Regression Testing

Learn and practice regression testing for databases in PostgreSQL.

Regression testing protects against introducing bugs when refactoring code. In SQL, we refactor queries, either because the calling application code is changed and the query must change too, or because we’re hitting problems in production and a new optimized version of the query is being checked in to replace the previous erroneous version.

Regression testing registers the expected results from our queries and then checks actual results against the expected results. Typically, we would run the regression tests each time a query is changed.

Regression test suite in lieu of “tools for testing”

The PostgreSQL project includes many SQL tests to validate its query parser, optimizer, and executor. It uses a framework named the regression tests suite based on a very simple idea:

  1. Run a SQL file containing our tests with psql
  2. Capture its output to a text file that includes the queries and their results
  3. Compare the output with the expected one that is maintained in the repository with the standard diff utility
  4. Report any difference as a failure

We can have a look at the PostgreSQL repository to see how it’s done; as an example, we could pick src/test/regress/sql/aggregates.sql, and its matching expected result file src/test/regress/expected/aggregates.out.

Implementing that kind of regression testing for our application is quite easy, as the driver is only a thin wrapper around executing standard applications such as psql and diff. The idea would be to always have a setup and a teardown step in our SQL test files, wherein the setup step builds a database model and fills it with the test data and the teardown step removes all that test data.

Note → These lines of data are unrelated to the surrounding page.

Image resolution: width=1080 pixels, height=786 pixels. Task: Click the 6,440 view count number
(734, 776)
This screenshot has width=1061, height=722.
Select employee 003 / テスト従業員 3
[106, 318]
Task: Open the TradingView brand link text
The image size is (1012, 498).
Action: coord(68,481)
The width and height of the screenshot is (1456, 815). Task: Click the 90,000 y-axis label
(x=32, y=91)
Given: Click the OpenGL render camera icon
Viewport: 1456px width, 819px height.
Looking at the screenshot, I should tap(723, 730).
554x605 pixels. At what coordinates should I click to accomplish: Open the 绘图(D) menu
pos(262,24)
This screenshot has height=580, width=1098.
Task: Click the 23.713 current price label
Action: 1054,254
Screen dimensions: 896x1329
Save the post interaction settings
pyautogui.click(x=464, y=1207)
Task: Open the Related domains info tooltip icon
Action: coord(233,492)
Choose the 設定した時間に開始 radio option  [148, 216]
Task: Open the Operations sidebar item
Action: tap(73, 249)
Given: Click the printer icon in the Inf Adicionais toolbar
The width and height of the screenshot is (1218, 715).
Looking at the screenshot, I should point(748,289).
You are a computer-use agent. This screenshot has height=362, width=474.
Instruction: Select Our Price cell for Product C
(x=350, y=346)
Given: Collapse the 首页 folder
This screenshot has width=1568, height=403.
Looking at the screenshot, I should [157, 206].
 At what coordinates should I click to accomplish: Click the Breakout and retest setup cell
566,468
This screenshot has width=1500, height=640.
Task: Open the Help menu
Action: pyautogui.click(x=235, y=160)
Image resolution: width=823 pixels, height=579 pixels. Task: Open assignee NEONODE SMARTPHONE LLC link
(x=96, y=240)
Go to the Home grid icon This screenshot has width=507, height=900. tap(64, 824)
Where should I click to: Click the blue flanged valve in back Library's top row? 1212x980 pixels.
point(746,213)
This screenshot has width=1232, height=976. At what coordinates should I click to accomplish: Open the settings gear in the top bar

To automate such a setup and to go beyond the obvious, the pgTap tool is a suite of database functions that make it easy to write TAP-emitting unit tests in psql scripts or xUnit-style test functions. The TAP output is suitable for harvesting, analysis, and reporting by a TAP harness, such as those used in Perl applications.

RegreSQL

The RegreSQL tool implements that idea. It finds SQL files in our repository and allows registering plan tests against them, and then it compares the results with what’s expected.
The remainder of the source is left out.